** Data supplied follows **

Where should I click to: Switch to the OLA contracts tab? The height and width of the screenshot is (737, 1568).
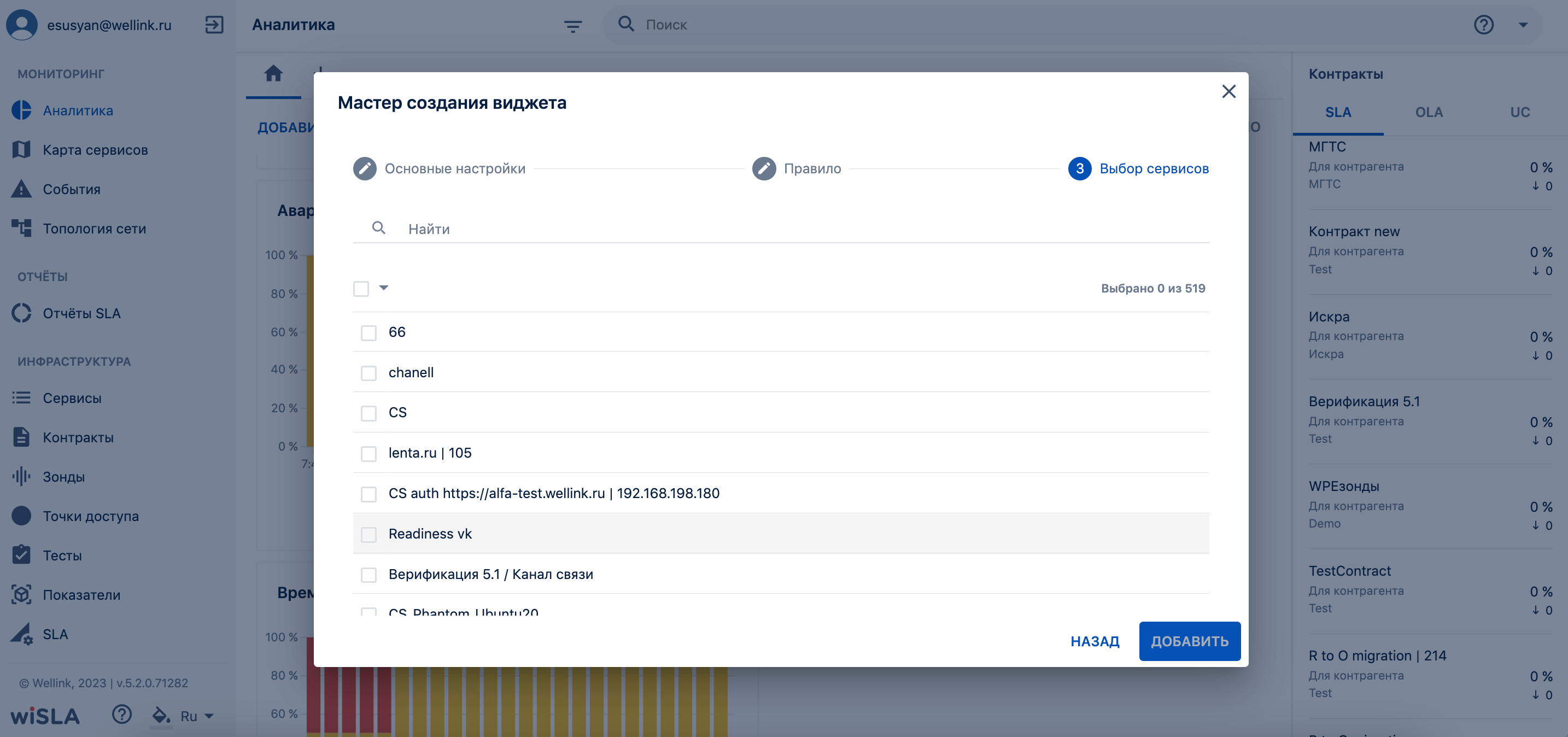(1429, 113)
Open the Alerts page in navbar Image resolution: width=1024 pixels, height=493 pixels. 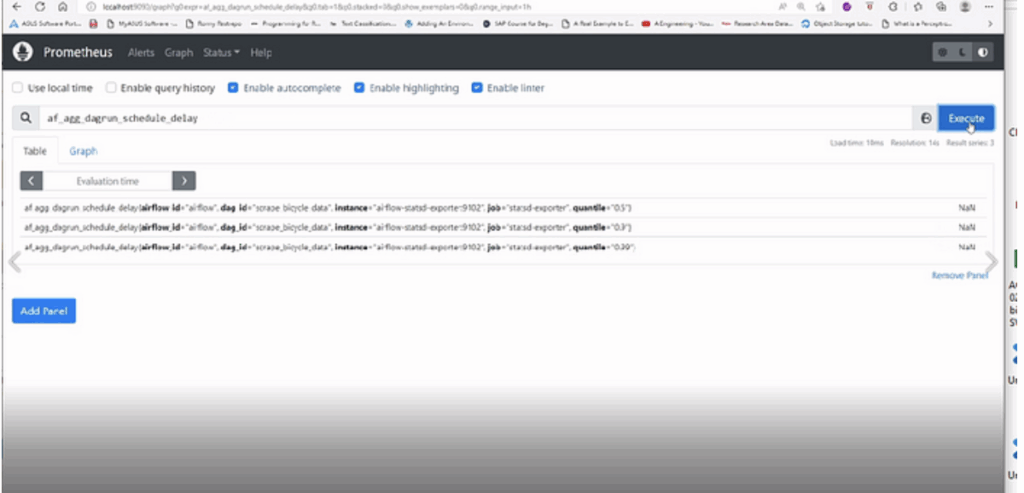tap(141, 52)
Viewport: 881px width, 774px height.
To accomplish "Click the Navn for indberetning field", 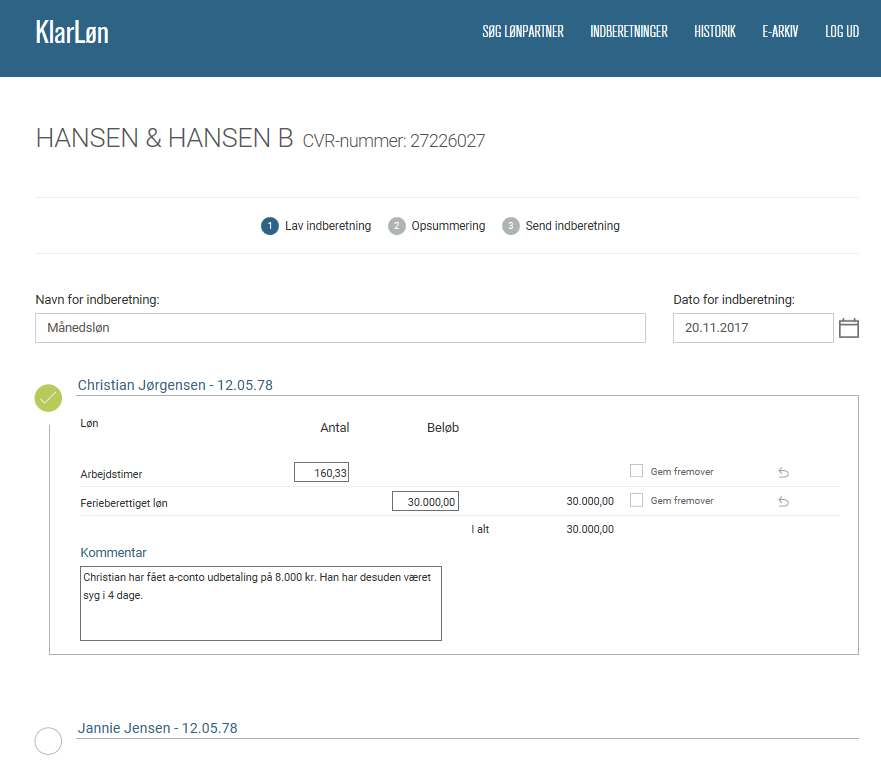I will coord(340,328).
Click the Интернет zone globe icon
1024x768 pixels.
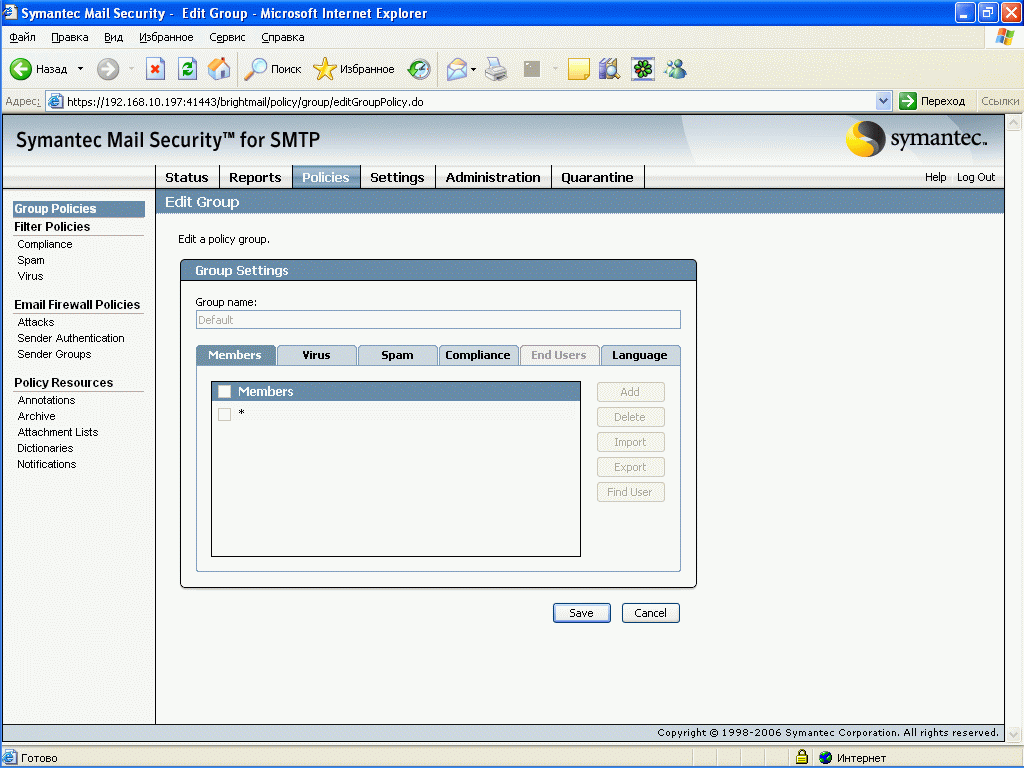[x=824, y=757]
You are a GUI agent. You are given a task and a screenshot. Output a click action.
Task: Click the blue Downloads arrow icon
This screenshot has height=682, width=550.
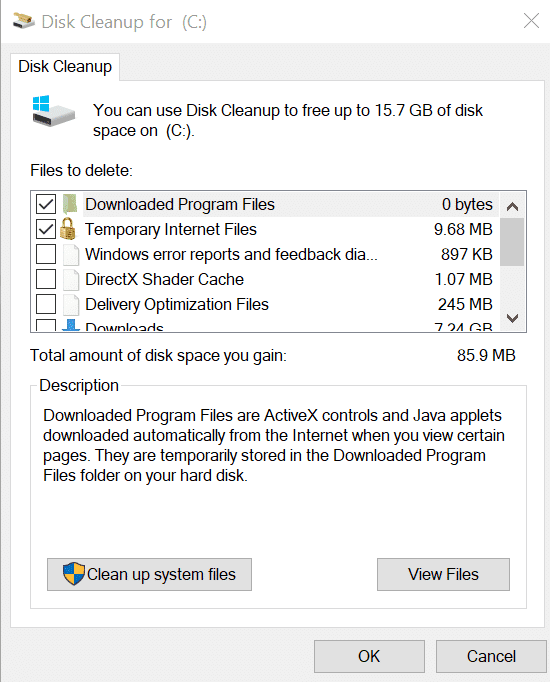[x=71, y=325]
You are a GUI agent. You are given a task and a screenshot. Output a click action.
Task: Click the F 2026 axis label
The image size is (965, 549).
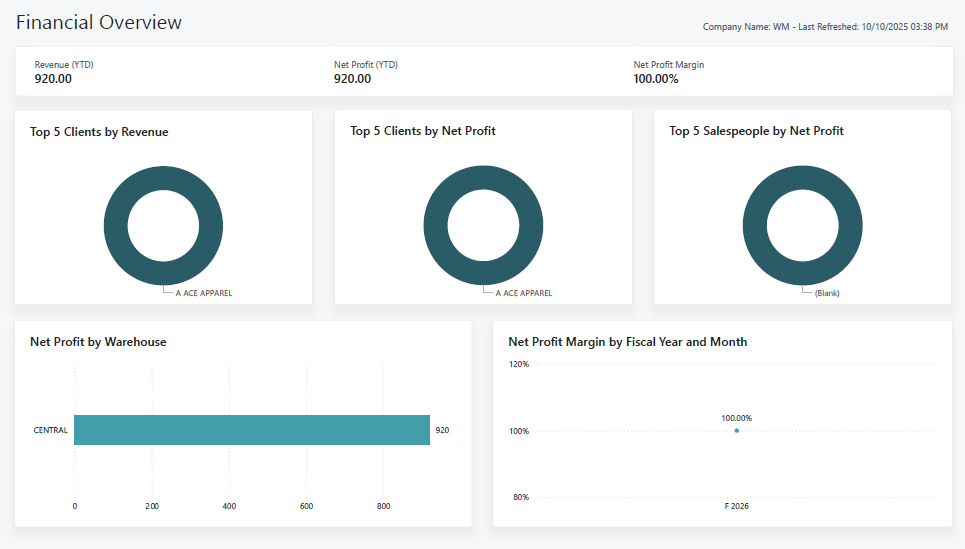click(737, 506)
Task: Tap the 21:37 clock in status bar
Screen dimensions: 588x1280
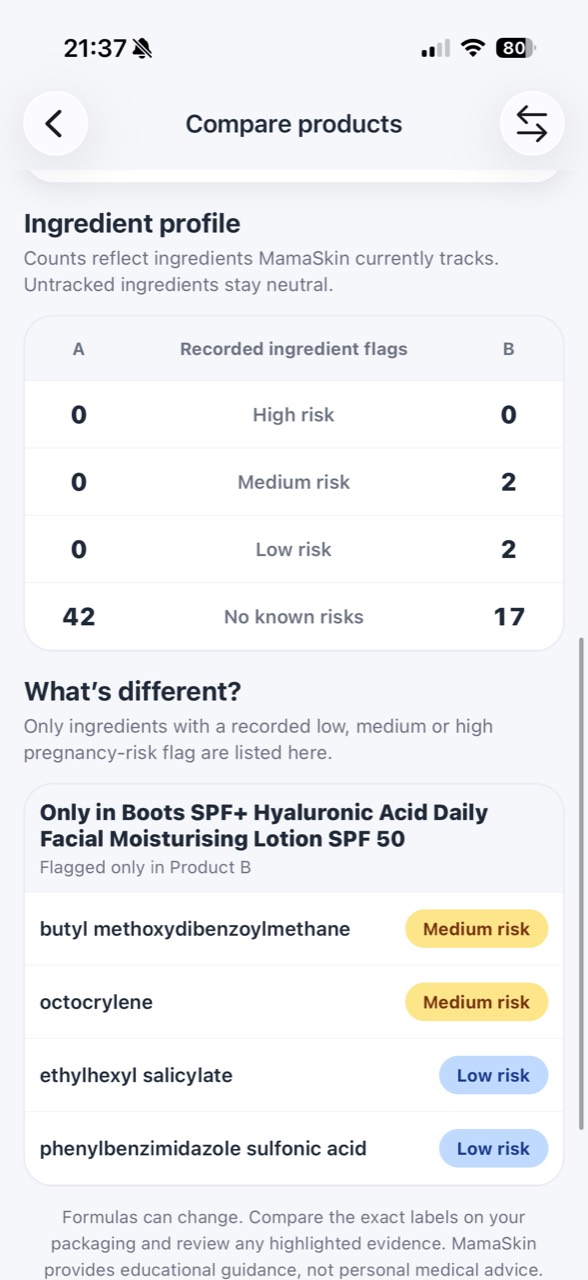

** End of Data supplied **

■ Exercise prompt
Repeat the line containing "The image size is (965, 549)." and every line after it up to the end of the material above, exactly as they stand, minus the pictures.

■ Task response
The image size is (965, 549).
click(737, 506)
Task: Tap the 21:37 clock in status bar
Screen dimensions: 588x1280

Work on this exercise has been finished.